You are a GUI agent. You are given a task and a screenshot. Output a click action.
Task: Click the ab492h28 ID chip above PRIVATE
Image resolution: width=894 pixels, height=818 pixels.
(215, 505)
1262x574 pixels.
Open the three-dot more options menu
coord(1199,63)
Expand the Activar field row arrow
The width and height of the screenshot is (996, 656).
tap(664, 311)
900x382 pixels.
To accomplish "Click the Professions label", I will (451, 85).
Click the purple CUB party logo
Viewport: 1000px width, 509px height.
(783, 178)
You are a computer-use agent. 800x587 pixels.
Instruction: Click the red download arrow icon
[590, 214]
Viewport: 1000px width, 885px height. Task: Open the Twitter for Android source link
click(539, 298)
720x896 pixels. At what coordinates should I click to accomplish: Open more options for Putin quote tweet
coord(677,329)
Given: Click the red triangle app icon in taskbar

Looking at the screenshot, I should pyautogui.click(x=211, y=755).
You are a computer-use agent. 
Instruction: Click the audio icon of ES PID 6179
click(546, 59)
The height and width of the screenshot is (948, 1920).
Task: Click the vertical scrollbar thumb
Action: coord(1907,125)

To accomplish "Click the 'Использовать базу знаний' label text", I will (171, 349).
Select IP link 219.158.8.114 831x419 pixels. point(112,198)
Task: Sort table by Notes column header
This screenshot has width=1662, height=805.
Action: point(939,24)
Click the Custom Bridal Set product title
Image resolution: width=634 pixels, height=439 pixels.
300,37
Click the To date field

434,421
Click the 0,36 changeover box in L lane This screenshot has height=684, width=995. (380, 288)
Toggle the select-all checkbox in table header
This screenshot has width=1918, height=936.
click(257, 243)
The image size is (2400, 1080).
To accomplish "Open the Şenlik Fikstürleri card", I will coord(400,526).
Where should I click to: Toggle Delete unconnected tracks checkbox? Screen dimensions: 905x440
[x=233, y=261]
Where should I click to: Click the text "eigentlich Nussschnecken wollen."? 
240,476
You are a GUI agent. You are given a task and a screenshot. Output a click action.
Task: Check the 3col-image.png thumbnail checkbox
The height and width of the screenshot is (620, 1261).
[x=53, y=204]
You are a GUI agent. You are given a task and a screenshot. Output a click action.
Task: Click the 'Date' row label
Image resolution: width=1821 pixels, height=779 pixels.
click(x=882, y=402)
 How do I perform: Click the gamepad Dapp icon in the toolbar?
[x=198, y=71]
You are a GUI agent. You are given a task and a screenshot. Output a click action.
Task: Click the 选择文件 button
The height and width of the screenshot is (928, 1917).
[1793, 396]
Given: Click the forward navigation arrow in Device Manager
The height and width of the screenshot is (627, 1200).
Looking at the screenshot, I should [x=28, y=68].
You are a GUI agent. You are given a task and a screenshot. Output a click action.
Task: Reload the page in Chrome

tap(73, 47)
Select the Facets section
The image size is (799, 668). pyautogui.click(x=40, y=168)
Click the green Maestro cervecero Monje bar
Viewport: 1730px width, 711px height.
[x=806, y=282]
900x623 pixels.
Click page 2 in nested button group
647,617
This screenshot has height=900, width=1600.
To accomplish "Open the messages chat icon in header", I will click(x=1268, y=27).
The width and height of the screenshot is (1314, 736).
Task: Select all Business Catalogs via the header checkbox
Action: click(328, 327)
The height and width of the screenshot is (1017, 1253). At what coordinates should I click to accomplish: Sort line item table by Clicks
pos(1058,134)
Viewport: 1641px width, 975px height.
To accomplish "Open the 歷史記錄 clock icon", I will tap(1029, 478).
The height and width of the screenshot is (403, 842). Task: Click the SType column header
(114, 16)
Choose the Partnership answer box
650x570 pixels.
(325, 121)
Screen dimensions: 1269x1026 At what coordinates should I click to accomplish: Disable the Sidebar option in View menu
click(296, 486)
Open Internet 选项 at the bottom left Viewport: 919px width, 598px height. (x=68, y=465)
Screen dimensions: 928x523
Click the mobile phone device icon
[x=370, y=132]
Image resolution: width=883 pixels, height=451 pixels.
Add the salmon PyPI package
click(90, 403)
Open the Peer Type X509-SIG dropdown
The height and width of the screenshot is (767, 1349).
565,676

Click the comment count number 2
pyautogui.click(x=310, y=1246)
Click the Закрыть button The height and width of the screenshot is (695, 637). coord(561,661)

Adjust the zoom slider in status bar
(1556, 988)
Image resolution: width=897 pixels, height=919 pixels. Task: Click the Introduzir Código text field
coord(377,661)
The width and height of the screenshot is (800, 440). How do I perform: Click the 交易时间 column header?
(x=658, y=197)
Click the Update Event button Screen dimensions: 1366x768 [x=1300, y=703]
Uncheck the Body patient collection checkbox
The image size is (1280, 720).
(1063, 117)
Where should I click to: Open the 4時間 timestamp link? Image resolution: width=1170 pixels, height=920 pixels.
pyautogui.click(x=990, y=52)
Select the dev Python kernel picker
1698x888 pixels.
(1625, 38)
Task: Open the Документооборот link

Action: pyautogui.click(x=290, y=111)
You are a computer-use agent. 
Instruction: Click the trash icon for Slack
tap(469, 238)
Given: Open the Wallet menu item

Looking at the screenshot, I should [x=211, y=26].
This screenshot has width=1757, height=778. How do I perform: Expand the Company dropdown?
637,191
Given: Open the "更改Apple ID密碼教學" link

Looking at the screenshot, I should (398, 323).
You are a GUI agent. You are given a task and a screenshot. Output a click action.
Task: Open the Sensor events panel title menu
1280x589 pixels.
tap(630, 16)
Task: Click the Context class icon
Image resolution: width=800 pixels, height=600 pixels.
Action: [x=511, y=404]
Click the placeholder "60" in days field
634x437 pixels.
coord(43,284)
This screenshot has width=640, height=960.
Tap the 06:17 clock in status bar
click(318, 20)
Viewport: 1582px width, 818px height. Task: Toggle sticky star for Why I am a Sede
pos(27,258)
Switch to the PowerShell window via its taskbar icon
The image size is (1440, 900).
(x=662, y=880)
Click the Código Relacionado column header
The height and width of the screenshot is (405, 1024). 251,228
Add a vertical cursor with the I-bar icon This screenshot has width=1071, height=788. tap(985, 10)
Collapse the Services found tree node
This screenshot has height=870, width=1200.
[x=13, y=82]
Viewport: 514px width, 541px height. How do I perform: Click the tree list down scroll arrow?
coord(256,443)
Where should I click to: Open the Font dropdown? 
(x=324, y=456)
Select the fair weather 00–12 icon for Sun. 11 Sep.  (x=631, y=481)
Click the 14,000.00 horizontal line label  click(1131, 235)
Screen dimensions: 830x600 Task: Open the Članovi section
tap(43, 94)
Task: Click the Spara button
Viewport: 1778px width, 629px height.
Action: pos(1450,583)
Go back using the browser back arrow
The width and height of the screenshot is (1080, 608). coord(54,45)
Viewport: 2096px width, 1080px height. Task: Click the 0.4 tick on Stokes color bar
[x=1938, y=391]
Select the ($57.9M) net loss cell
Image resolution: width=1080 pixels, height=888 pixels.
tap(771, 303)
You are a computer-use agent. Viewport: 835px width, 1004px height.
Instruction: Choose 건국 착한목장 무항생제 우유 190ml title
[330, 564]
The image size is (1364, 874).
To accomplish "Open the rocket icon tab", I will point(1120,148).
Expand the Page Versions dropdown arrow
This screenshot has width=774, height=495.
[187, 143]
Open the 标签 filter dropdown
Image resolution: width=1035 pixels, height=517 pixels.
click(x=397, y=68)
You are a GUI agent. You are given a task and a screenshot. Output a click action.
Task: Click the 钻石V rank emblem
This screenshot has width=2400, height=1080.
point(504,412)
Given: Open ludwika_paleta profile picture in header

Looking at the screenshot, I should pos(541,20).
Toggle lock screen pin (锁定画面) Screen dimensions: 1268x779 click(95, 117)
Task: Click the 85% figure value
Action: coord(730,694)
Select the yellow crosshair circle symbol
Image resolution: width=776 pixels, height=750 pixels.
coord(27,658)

* Exercise directions: From the listing above, return the lines starting at the one with "Instruction: Click the audio" and ending at the one with "Task: Sort table by Notes column header", both kept, exactly as they appear and nothing more.

* Solution to this problem:
Instruction: Click the audio icon of ES PID 6179
click(546, 59)
The height and width of the screenshot is (948, 1920).
Task: Click the vertical scrollbar thumb
Action: coord(1907,125)

To accomplish "Click the 'Использовать базу знаний' label text", I will (171, 349).
Select IP link 219.158.8.114 831x419 pixels. point(112,198)
Task: Sort table by Notes column header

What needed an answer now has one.